Talking about theory agreeing with experiment brings us back to the high flow oxygen theory. While this theory is backed by "experiment", and the theory does hold true, it's not neccesarily applicable for EMS. To have any appreciable cellular damage takes time that you usually won't have prehospital. And even if you did have the time, there is a strong possiblity that any injury suffered is completely recoverable.

This theory has been around since the 1950's I believe, yet EMS have still been told to give high flow 02 to everyone, I know I was in EMT school. Yet people haven't been dropping off like flies when giveh high flow O2.

It will be interesting to see where this argument goes in the future. I can see it becoming protocol to not use high flow O2 even for cardiac arrest, during some of our careers.

But I am still confused as to how it applies specifically to a cardiac patient. If a patient is suffereing from an angina, the cardiac muscle is not recieving enough oxygen, due to a clot, so wouldn't giving them more oxygen assist with that, unless its a full occlusion?

Your blood can only carry so much oxygen. In an uncomplicated cardiac patient, the RBC's and plasma already have plenty of oxygen. It's not like you can really super-saturate their blood with oxygen to make up for poor blood flow.


I guess to be more specific, is there some type of chemical or physiological effect that high flow oxygen has on the blood that makes it harmful when given for only a short period of time?

Sure. You already told me about Oxygen free radicals. But the damage you can cause in the short amount of time you will have the patient, is like "the smallest amount of damage you can possibly cause". These radicals are destructive to DNA, proteins, etc. But the amount of free radicals that can accumulate in a short period of time is minimal, and your body is always repairing damages, so it's negligible.

Should we really be giving all our patients high flow o2? well no.
Is it really going to cause any appreciable harm, well probably not.
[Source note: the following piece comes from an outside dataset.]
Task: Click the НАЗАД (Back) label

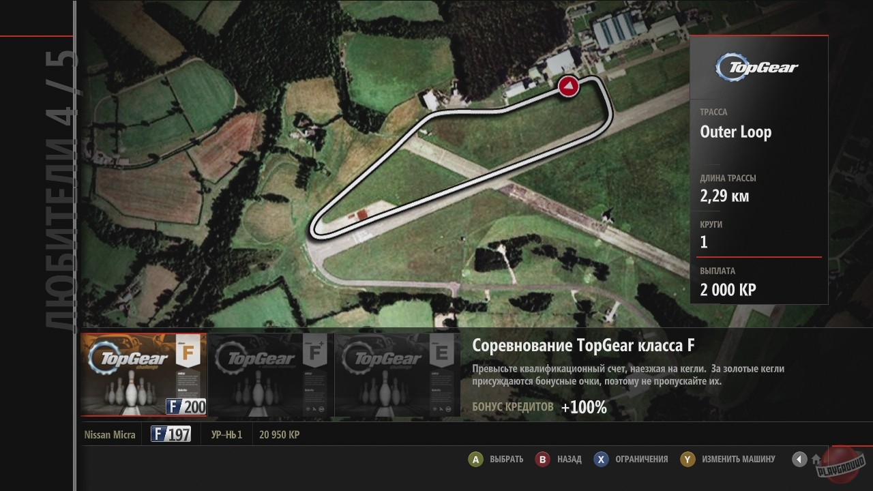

However, I do think that high flow o2 in a code can infact be much more destrucive than high flow o2 than in your CP or COPD etc. patients.
 
How will high flow O2 improve their "oxygen exchange"?/QUOTE]
While I generally agree with what your saying, high concentration O2 will improve oxygen exchange at the alveolar level. Look up partial pressures, Dalton's Law and how gas moves across the alveolar/capillary membrane.
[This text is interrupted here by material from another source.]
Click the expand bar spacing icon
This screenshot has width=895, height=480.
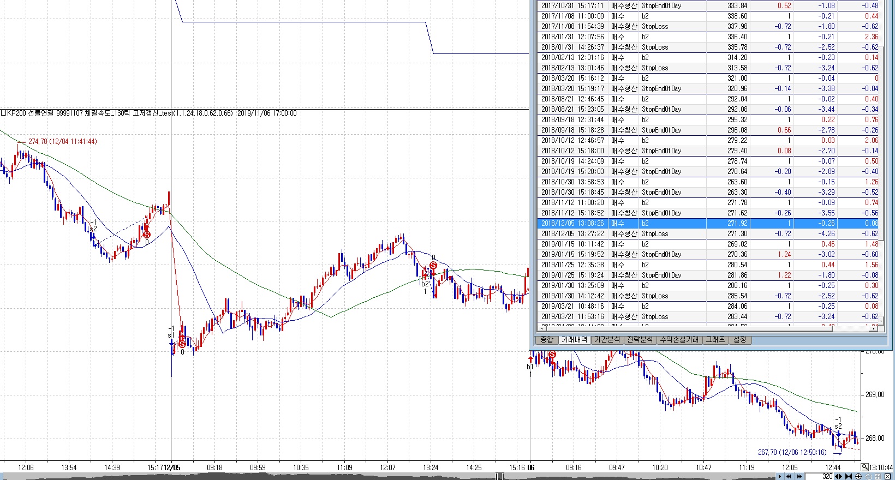(838, 476)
So Dalton's law is about total pressue being partial pressues added together. I'm thinking it might be more toward the decomperssion sickness and barotrauma. If high flox oxygen at 100% is much more then at room air, 21%, then it would have a higher partial pressue right? Would that increase in total pressue, like in the lungs, cause the nitrogen to disolve in blood and when the pressue goes back down, the nitrogen turns back to gas and expands and causes an air embolism that could potentially block blood flow. This would be bad for someone already experiencing some type or perfusion problem due to a cardiac emergency.
 
So Dalton's law is about total pressue being partial pressues added together. I'm thinking it might be more toward the decomperssion sickness and barotrauma. If high flox oxygen at 100% is much more then at room air, 21%, then it would have a higher partial pressue right? Would that increase in total pressue, like in the lungs, cause the nitrogen to disolve in blood and when the pressue goes back down, the nitrogen turns back to gas and expands and causes an air embolism that could potentially block blood flow. This would be bad for someone already experiencing some type or perfusion problem due to a cardiac emergency.
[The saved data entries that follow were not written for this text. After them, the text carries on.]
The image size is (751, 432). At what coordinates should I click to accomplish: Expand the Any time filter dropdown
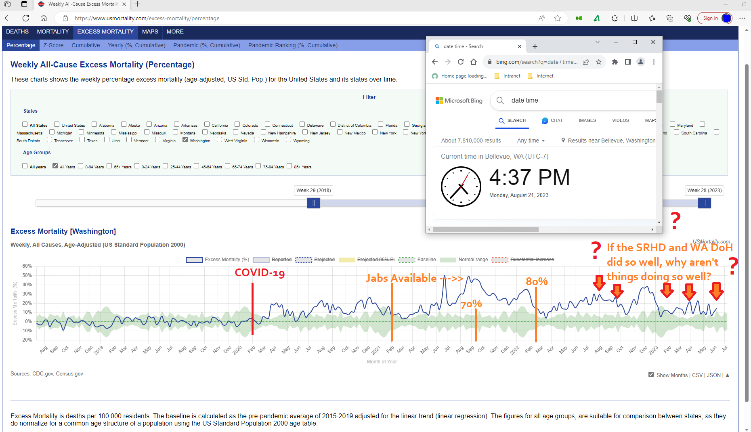[x=531, y=141]
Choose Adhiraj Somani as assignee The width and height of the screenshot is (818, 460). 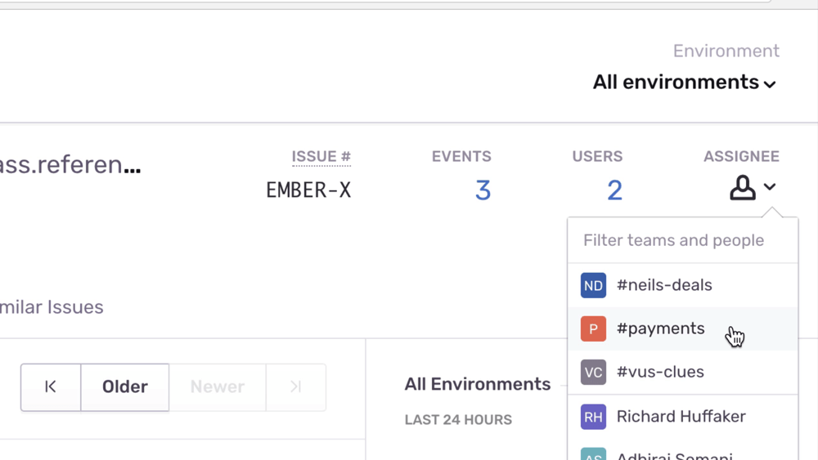click(675, 454)
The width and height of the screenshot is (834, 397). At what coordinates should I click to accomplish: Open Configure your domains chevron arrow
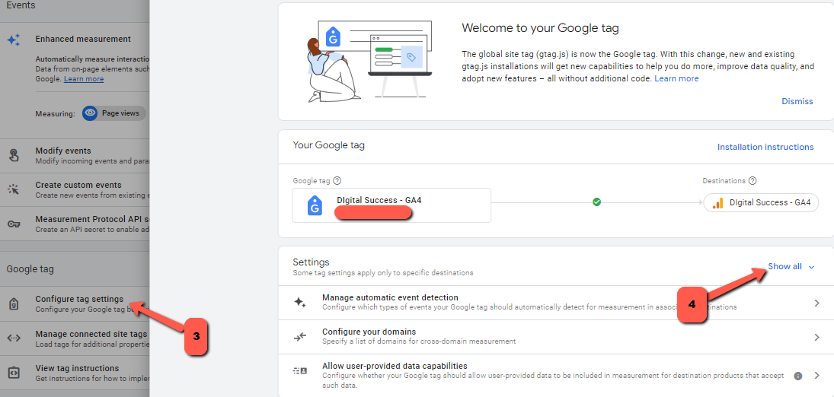[817, 338]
The total pressure doesn't increase, that's determined by atmospheric pressure. What does change is the partial pressures of the component gasses in the mixture. A NRB mask is able to deliver somewhere around 60% O2 to the alveoli (FI02 of 0.6). Meaning, if the mixture of gas is 60% O2/39% nitrogen/1% other crap vs 21/39/1 the pressure that "pushes" O2 across the alveolar membrane via diffusion (remember, gas moves from an area of high pressure to an are of low pressure) will be higher, therefore increasing the ease at which it flows across the membrane and anything elses (blood, boogers or fluid) that may be in the way.